In the same way Kush impacted the game, Chris Petersen is today at Boise State. BSU could get the opportunity Kush’s Sun Devils were never afforded and play for a national championship because of Petersen’s efforts. The Broncos are regularly in the conversation with the top tier, the creme de la creme of college football. Petersen may never win a title, but his place in history should be nothing but celebrated.
Conversely, a championship can supersede other footnotes in a coach’s legacy. An interesting name with which to play the What If game is Jim Tressel. Tressel was forced out at Ohio State last spring with revelations of players exchanging memorabilia for tattoos. The may have been a pall over Tressel’s departure, but surely his tenure in Columbus will be remembered favorably.
He led OSU to the national championship in 2002, beating one of the most feared teams in college football history in the process. Certainly the Buckeyes’ title bought Tressel extra historical reverence. Without said title, it’s interesting to debate whether he would go down as a great coach who was tripped up by a rare blemish, or if he would be seen more like a Butch Davis. Davis was the architect of those mighty Miami teams in the early 2000s, having recruited the talent that delivered the 2001 national championship. But that’s more aside than headline in the story of his career.
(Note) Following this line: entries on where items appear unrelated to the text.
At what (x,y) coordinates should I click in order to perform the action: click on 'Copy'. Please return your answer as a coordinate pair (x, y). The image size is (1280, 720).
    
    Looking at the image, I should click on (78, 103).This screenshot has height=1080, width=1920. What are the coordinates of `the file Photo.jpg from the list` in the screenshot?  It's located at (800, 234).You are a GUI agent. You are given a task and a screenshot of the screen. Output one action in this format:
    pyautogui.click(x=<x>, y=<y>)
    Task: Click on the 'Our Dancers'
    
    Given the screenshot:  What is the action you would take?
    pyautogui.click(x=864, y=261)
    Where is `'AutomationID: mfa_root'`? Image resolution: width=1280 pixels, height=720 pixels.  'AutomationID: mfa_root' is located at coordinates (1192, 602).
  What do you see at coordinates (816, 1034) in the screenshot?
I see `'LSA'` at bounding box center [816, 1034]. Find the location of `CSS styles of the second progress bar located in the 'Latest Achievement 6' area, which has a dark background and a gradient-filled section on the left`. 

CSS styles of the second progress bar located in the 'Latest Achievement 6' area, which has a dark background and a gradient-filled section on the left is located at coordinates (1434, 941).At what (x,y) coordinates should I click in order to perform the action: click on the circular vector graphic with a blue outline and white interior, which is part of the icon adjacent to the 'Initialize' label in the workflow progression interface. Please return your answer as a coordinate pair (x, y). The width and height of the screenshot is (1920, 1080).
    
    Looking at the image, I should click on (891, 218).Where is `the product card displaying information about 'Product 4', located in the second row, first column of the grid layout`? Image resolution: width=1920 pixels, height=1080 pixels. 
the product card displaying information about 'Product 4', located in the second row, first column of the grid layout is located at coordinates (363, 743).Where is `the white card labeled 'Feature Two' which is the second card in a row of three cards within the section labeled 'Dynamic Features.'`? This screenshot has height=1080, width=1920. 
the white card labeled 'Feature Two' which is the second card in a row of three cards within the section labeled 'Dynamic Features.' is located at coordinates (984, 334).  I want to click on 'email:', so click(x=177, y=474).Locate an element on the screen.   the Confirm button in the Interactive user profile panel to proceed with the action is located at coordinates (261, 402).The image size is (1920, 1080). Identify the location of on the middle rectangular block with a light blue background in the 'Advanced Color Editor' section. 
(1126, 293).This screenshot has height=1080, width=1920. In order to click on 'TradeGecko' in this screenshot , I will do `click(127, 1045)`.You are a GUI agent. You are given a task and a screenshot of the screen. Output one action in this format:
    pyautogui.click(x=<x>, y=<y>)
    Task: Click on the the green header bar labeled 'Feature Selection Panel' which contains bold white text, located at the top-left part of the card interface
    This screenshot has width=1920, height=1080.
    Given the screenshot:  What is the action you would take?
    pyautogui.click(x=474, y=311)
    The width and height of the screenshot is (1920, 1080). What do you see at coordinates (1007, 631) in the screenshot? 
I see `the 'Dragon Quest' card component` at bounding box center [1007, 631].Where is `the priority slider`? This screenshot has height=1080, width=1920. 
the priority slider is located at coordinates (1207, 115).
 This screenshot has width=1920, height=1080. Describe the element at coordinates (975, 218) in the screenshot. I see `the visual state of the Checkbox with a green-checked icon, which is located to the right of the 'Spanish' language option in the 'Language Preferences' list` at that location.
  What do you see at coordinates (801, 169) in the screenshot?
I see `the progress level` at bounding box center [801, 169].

Kush exited ASU under inauspicious circumstances, but time healed those wounds and his legacy’s fully embraced in Tempe. Down south, there’s another coach who made an impact but left on perhaps a sour note. Larry Smith built Arizona from almost nothing, before leaving for a position in conference. His foundation paved the way for the Desert Swarm teams that UA would be known for in the ’90s.
Smith was entering as Kush as exiting. UA’s glory years from the Border Conference were well behind it, as the Wildcats joined the new Pacific 10 Conference mostly as a tag-along to ASU. But in just six short years, Smith had UA clicking. His efforts gained the attention of USC, which hired him after the 1986 season.
Smith led USC to a Rose Bowl in 1988, and would have played for the national championship had his Trojans not lost a No. 1 vs. No. 2 showdown with Notre Dame — that season’s eventual national championship, and a program with one of those legendary coaches, Lou Holtz. Smith may have never won it all, but elite would categorize some of his contributions to the sport: reaching a Rose Bowl, coaching two of the best QBs in USC history (Rodney Peete and Todd Marinovich), putting UA on the map.
So how important is a championship to a football legacy? Surely there’s some significance. There are no shortage of coaches with titles who are questioned and criticized ad nauseum like Les Miles and Bob Stoops, and to some extent, Steve Spurrier. Imagine the vitriol Miles would receive were it not for ’07, or Stoops without 2000. Were it not for 1996, Spurrier might be associated with Florida’s title game belly flop vs. Nebraska the previous campaign.
Winning a championship is a special accomplish, something that should be celebrated more than expected. And while it’s the pinnacle every athlete and coach strives for, so much more defines their impact.